Hacker News new | ask | show | jobs
by mananaysiempre 25 days ago
And it makes sense as long as you allow the concept of unsequenced operations at all (admittedly it’s somewhat rare; e.g. in Scheme such things are defined to still occur in sequence, but which specific sequence is unspecified and potentially different each time). The “volatile” annotation marks your variable as being an MMIO register or something of that nature, something that could change at any point for reasons outside of the compiler’s control. Naturally, this means all of the hazards of concurrent modification are potentially there.

That said, your “common parlance” definition of “data race” is not the definition used by the C standard, so your last sentence is at best misleading in a discussion of standard C.

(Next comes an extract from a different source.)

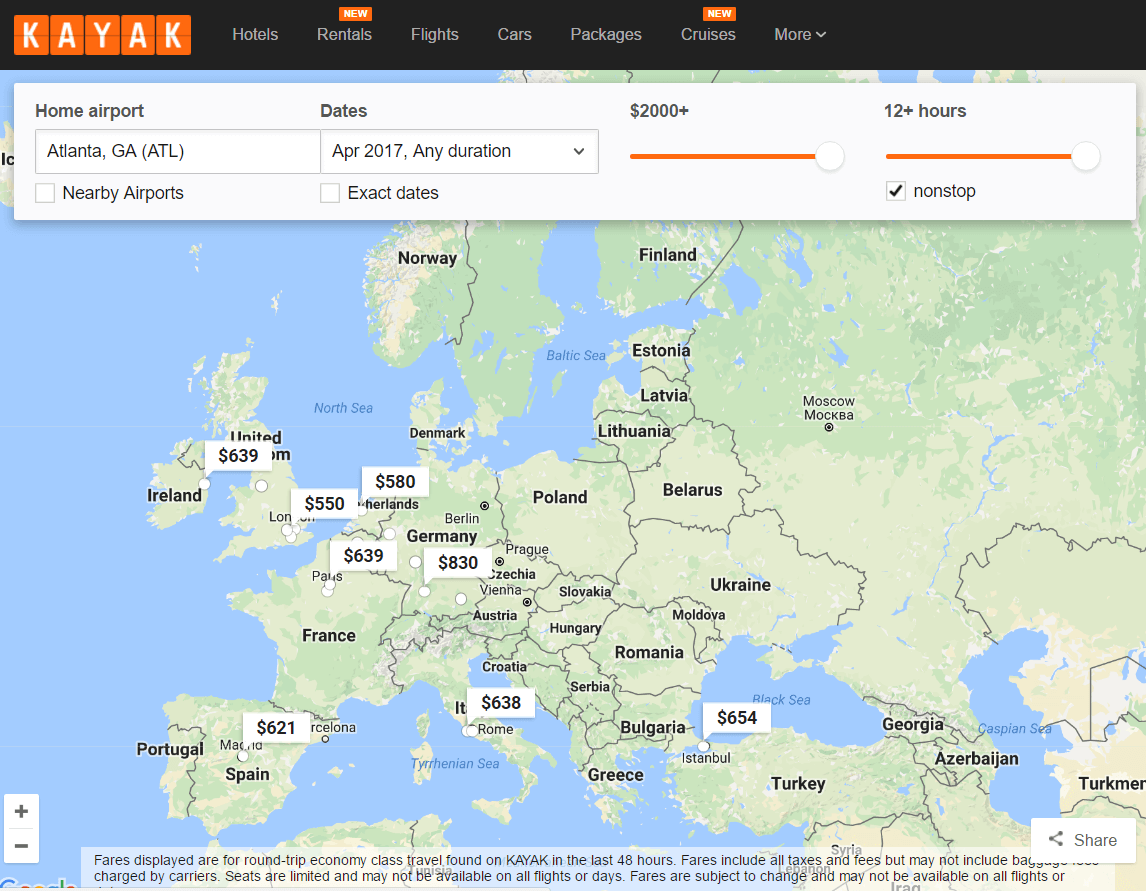Zoom in on the map

tap(21, 811)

> The execution of a program contains a data race if it contains two conflicting actions in different threads, at least one of which is not atomic, and neither happens before the other. Any such data race results in undefined behavior.

(Here “conflicting” and “happens before” are defined in the preceding text.)

1 comments

Your first paragraph makes it sound as if the compiler will actually generate two reads of the value of some register, which might lead to unexpected effects at runtime for certain special registers.

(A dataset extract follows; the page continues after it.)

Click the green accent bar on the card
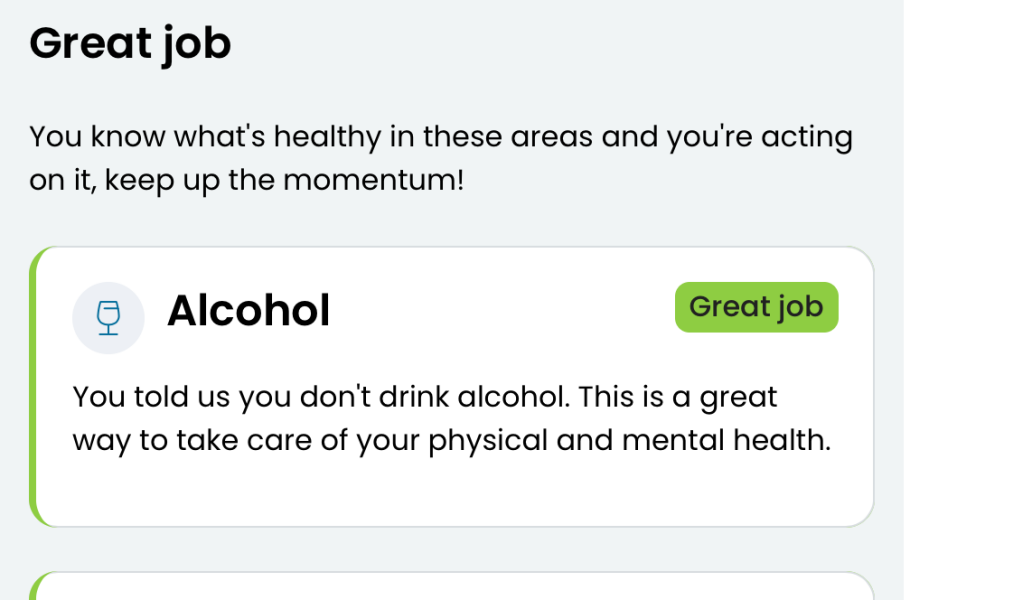[x=33, y=385]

However, this is not at all what UB means in C (or C++). The compiler is free to optimize away the entire block of code where this printf() sequence occurs, by the logic that it would be UB if the program were to ever reach it.

For example, the following program:

  int y = rand();
  if (y != 8) {
    volatile int x;
    printf("%d: %d", x, x) ;
  } else {
    printf("y is 8");
  }
Can be optimized to always print "y is 8" by a perfectly standard compliant compiler.
> Your first paragraph makes it sound as if the compiler will actually generate two reads of the value of some register, which might lead to unexpected effects at runtime for certain special registers.

I don’t see how. I was trying to explain why it’s reasonable for a volatile read to be a side effect, after which the C rule on unsequenced side effects applies, yielding UB as you say.

"volatile" tells the compiler it is _not_ safe to optimise away any read or write, so it can't just optimise that section away at all.

> An object that has volatile-qualified type may be modified in ways unknown to the implementation or have other unknown side effects. Therefore any expression referring to such an object shall be evaluated strictly according to the rules of the abstract machine, as described in 5.1.2.3. Furthermore, at every sequence point the value last stored in the object shall agree with that prescribed by the abstract machine, except as modified by the unknown factors mentioned previously.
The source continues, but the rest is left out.